EXERCISE DETAILS:
Give back the full set of entries exactly, keeping each line intact.

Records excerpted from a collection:
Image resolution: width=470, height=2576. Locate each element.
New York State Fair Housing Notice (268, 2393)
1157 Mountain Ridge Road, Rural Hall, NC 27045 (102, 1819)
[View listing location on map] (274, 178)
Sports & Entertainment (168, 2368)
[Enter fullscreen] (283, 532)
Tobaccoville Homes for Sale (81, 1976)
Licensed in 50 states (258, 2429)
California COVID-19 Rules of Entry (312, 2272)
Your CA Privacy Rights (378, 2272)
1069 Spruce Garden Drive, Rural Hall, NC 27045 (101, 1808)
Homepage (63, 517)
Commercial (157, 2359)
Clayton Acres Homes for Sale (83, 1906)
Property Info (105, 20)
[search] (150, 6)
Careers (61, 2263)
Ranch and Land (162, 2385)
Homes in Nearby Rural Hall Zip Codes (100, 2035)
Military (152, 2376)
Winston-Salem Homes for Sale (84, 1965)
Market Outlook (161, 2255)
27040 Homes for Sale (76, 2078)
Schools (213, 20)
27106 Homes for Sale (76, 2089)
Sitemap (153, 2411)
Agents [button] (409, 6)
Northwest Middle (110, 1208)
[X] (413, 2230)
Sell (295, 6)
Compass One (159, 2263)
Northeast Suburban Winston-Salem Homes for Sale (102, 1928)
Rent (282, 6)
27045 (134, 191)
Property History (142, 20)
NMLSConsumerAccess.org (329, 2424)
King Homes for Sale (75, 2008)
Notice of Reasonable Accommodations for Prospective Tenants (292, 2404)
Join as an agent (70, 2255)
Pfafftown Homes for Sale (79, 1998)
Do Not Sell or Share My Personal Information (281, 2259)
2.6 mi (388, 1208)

TASK OUTPUT:
Image resolution: width=470, height=2576. Locate each element.
New York State Fair Housing Notice (268, 2393)
1157 Mountain Ridge Road, Rural Hall, NC 27045 (102, 1819)
[View listing location on map] (274, 178)
Sports & Entertainment (168, 2368)
[Enter fullscreen] (283, 532)
Tobaccoville Homes for Sale (81, 1976)
Licensed in 50 states (258, 2429)
California COVID-19 Rules of Entry (312, 2272)
Your CA Privacy Rights (378, 2272)
1069 Spruce Garden Drive, Rural Hall, NC 27045 (101, 1808)
Homepage (63, 517)
Commercial (157, 2359)
Clayton Acres Homes for Sale (83, 1906)
Property Info (105, 20)
[search] (150, 6)
Careers (61, 2263)
Ranch and Land (162, 2385)
Homes in Nearby Rural Hall Zip Codes (100, 2035)
Military (152, 2376)
Winston-Salem Homes for Sale (84, 1965)
Market Outlook (161, 2255)
27040 Homes for Sale (76, 2078)
Schools (213, 20)
27106 Homes for Sale (76, 2089)
Sitemap (153, 2411)
Agents [button] (409, 6)
Northwest Middle (110, 1208)
[X] (413, 2230)
Sell (295, 6)
Compass One (159, 2263)
Northeast Suburban Winston-Salem Homes for Sale (102, 1928)
Rent (282, 6)
27045 (134, 191)
Property History (142, 20)
NMLSConsumerAccess.org (329, 2424)
King Homes for Sale (75, 2008)
Notice of Reasonable Accommodations for Prospective Tenants (292, 2404)
Join as an agent (70, 2255)
Pfafftown Homes for Sale (79, 1998)
Do Not Sell or Share My Personal Information (281, 2259)
2.6 mi (388, 1208)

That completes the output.